You take and put that $96500 down on a new home purchase loan on a $400,000 home. It's over 20% down, so no PMI concerns, and no splitting into a second loan. But because you've got that $200k loan sitting over there, now you have to go stated income on the loan for the new home. This means your rate is about 6.75 without points. Soak off another $3500 in loan costs, plus purchase costs of maybe another $1000. You now have two loans, one for $200k at 6.5 and one for about $312,000 at 6.75. Now the original home sells. Let's say you got full value of $250,000. You pay 5% in real estate commission, and maybe 2% more in other costs. That's $17,500, so you get $32,500 in your pocket. You have three choices, two of them productive. You can 1) Spend the money, 2) Invest the money, or 3) Use it on the other mortgage. Now a paydown, where you just plop the money down and keep making your same old current payment is a good idea (Unless there's a "first dollar" prepayment penalty), but most folks are obsessed with lowering their payment. So they take that $32500, and of which $3500 is loan expenses, and (because now they can do full documentation), they end up with something like a $283,000 loan at 6.25 percent, assuming rates don't move. Total cost of loans: $10,500 assuming you pay no points for any of your loans. Perhaps possible for someone with above average credit. Not likely if your credit is below average.



Suppose instead, that you just leave that $100,000 loan sit on your original property. You're still going to have to do stated income on the new loan on the new property. But instead, you go with a 80 percent first, 15 percent second because you can come up with $25,000 until the first property sells.
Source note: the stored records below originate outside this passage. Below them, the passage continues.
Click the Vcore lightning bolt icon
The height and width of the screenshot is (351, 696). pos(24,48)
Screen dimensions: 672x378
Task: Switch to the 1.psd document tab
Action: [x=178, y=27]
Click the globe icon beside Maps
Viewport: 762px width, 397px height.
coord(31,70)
Same 6.75 rate on the first, and the second is an interest only at about 10.25, just to use the same lender whose sheet I happened to pull from the stack for the exercise. Loan costs, $4000 without points, which I priced the loan to avoid. First house sells, you get $132,500, replace the $25,000, and pay off that second, leaving you a $320,000 loan and about $47,500, holding cost assumptions constant ($1000 in non-loan costs). You could do a paydown, leaving $272,500 balance on a 6.75 loan, or you could take $3500 in closing costs and refinance to 6.25, just as above, leaving a balance of $276,000 if you don't pay any points. Total loan costs, $7500 and you only have to avoid paying points twice (once, as opposed to twice, if you take the paydown option. It takes a little under 37 months to break even on your interest savings). Furthermore, in less than hot markets, it gives you greater leverage with your seller to pay some part of your closing costs: "Do this, or I don't qualify". They have the home on the market for a reason, and they can help the buyer in hand or they can hope for another buyer to come along.



In this example, not doing a bridge loan saves you about $6500, less the additional interest (about $512/month) for the second mortgage until your first home sells, but plus approximately $541 per month interest every month between the time you initially refinance your original property and the time it finally sells, a longer period of time. Plus one set of possible mortgage points. So it's not difficult to construct scenarios where it's a good idea not to.



Let's look at a different scenario, however. Let's say instead of upgrading, you're already in the $400,000 home, and looking to downsize to a $100,000 condo. Furthermore, let's say you bought for $200,000 and are now down to $160,000 owed, just to keep the proportions consistent. You borrow out to $265,000 (paying $3500 in loan costs), which you qualify for full doc at 6.25. You then pay cash for the condo (including $1000 for purchase transaction costs, and you've still got $500 in your pocket). Furthermore, an all cash, no contingency transaction is a powerful negotiating tool for a seller to give you a good price. Then when your original property sells, costing you say 7%, or $28,000, in selling costs. You net $107,500 in your pocket. If you did no bridge loan, let's still assume you can come up with $25,000 on the short term, and you still qualify full documentation. Your rate on the condo is 6.375 without points, holding assumptions consistent. Then you sell the first property for the same $400k, paying the same 7% ($28,000) and paying off the $80,000 loan on the condo as well as replacing the $25,000. Net still $107,500 in your pocket, less additional interest charges for a little longer period, but you cut your stress level and put yourself in a stronger bargaining position, which is likely to be worth doing.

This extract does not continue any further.